# Introduction to connecting and Querying the Augur DB

If you made to this point, welcome! :) This short tutorial will show how to connect to the database and how to do a simple query. If you need the config file please email cdolfi@redhat.com

For Project Sandiego's data, we will be using a personal instance of Augur. Augur is a software suite for collecting and measuring structured data about free and open-source software (FOSS) communities.

Augur gathers trace data for a group of repositories, normalizes it into the data model, and provides a variety of metrics about said data. The structure of the data model enables us to synthesize data across various platforms to provide meaningful context for meaningful questions about the way these communities evolve.

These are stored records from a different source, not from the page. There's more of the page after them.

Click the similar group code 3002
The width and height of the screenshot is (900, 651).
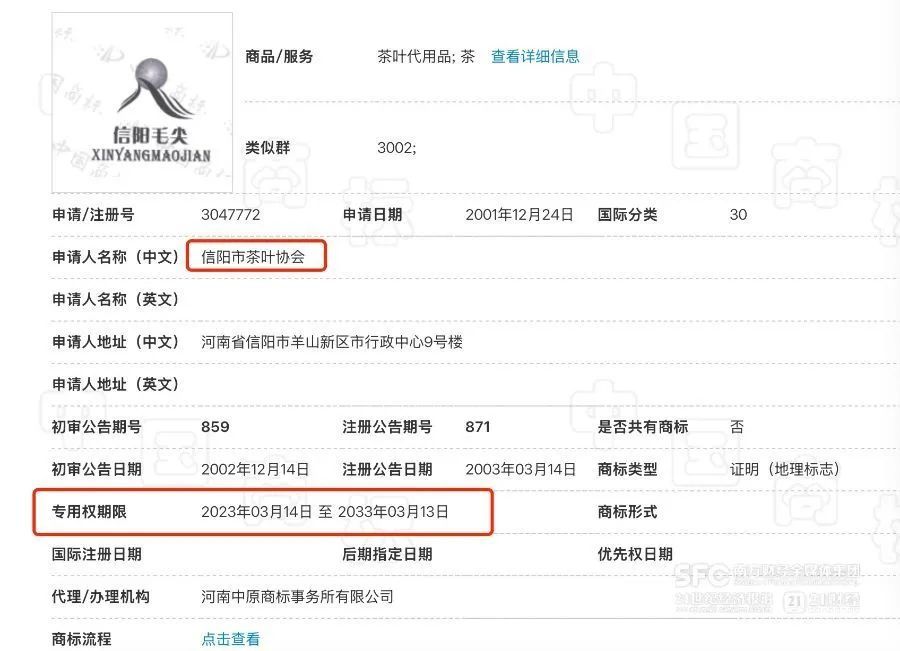(396, 148)
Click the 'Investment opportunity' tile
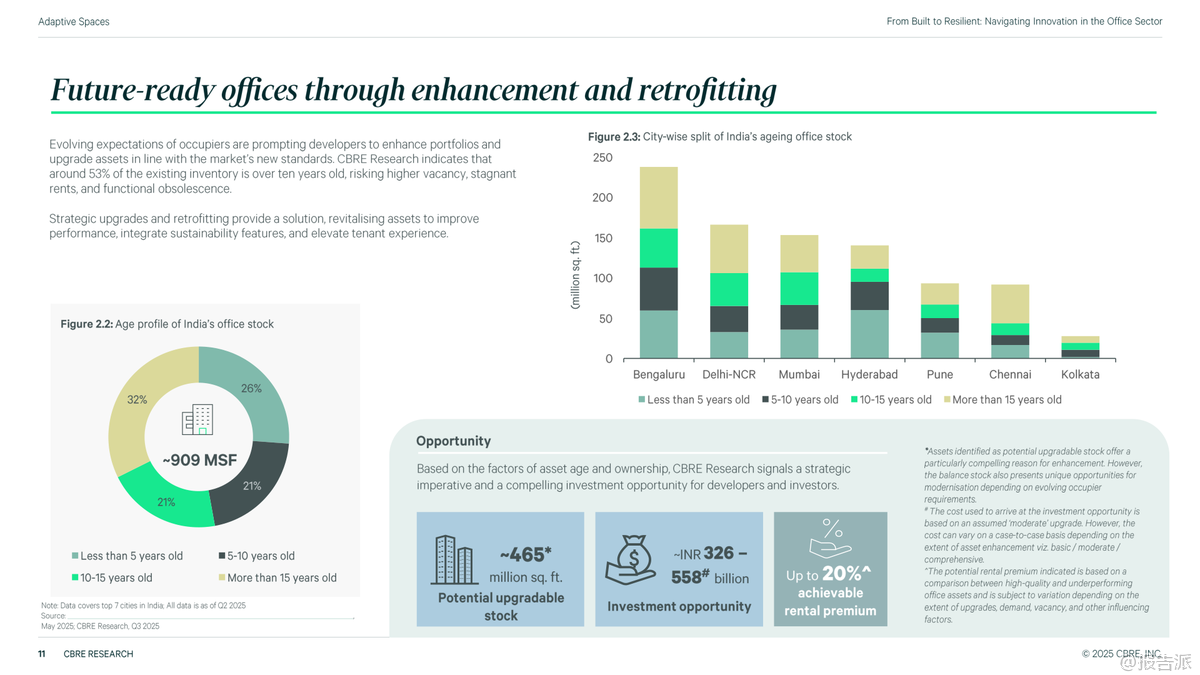This screenshot has width=1200, height=675. 678,569
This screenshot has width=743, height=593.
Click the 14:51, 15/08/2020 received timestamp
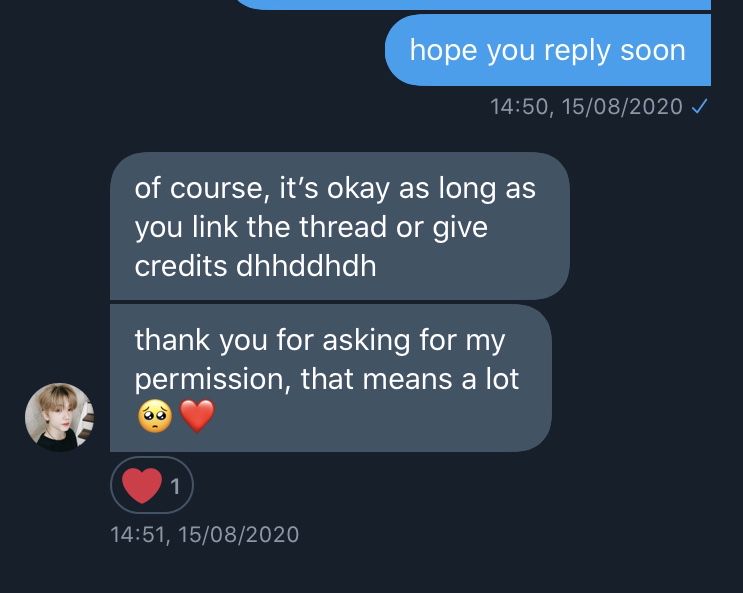205,535
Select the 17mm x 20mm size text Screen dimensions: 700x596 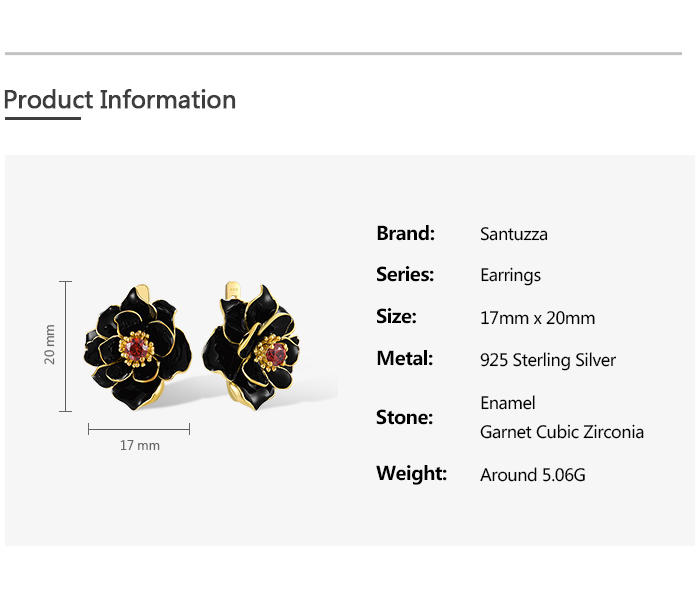537,318
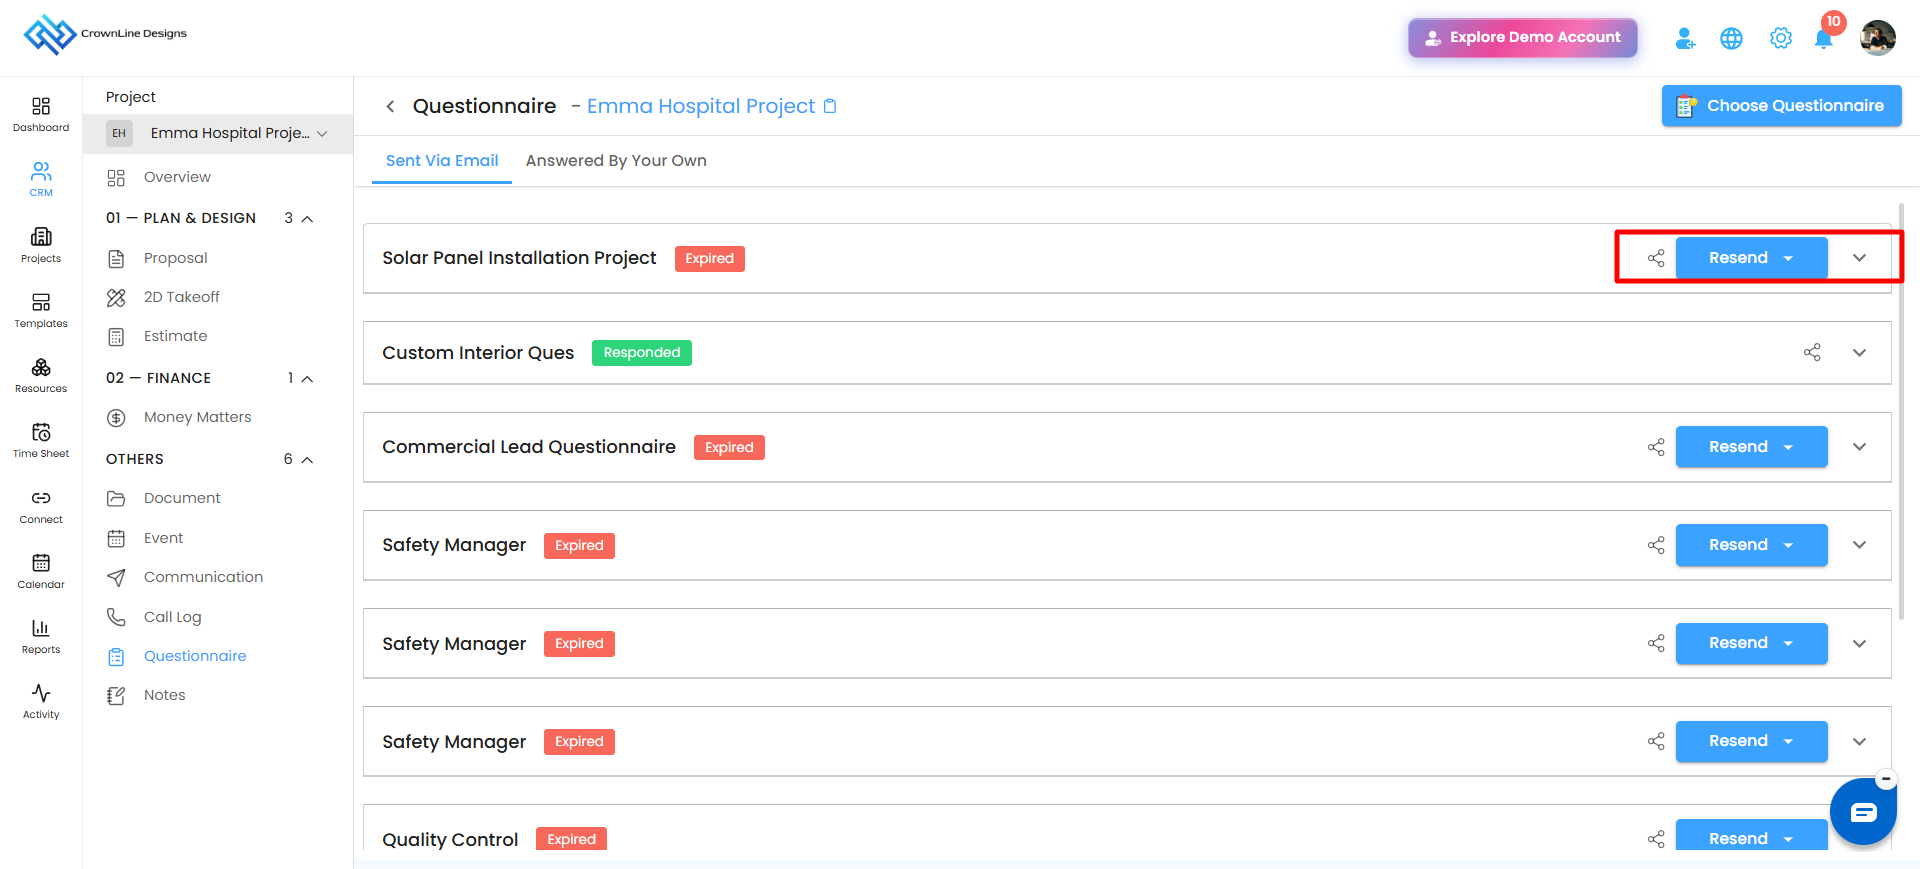Viewport: 1920px width, 869px height.
Task: Copy icon next to Emma Hospital Project title
Action: pos(830,106)
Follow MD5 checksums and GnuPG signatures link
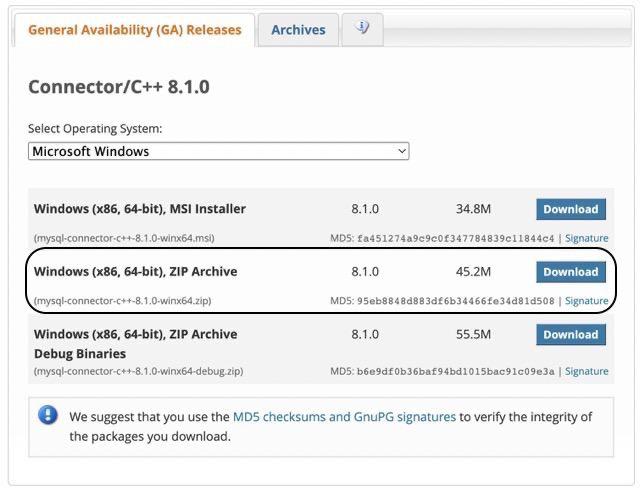The height and width of the screenshot is (495, 640). point(344,416)
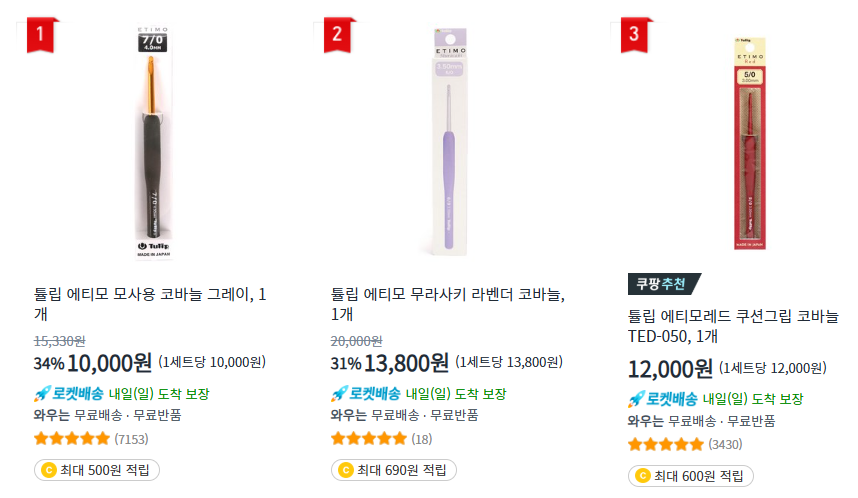Open 튤립 에티모 모사용 코바늘 그레이 product title

pyautogui.click(x=150, y=304)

All the notebooks in this folder are based on https://github.com/chaoss/augur-community-reports templates. 

## Connect to your database

Until the Operate First enviroment can connect to the DB, use config file to access. Do not push config file to Github repo

In [1]:
import psycopg2
import pandas as pd 
import sqlalchemy as salc
import json
import os

with open("../comm_cage.json") as config_file:
    config = json.load(config_file)

In [2]:
database_connection_string = 'postgresql+psycopg2://{}:{}@{}:{}/{}'.format(config['user'], config['password'], config['host'], config['port'], config['database'])

dbschema='augur_data'
engine = salc.create_engine(
    database_connection_string,
    connect_args={'options': '-csearch_path={}'.format(dbschema)})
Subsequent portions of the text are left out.